__Requirement__: Reading through the lines below, count those that include the string "accomplish"; the answer is that number and nothing else.

__Data provided__:
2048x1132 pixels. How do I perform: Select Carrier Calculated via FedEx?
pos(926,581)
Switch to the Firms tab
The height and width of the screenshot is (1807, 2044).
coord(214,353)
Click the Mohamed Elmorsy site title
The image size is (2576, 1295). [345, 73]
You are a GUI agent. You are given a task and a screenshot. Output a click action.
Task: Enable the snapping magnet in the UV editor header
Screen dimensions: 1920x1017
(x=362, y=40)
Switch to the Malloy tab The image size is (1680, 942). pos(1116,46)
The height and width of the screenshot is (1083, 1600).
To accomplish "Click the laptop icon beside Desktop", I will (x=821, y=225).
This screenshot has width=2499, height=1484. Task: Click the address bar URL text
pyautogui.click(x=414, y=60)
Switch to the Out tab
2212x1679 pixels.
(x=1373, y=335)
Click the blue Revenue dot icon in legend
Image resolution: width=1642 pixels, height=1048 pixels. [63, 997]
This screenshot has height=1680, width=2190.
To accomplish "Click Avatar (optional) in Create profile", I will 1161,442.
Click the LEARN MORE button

__Output of the exercise__: 2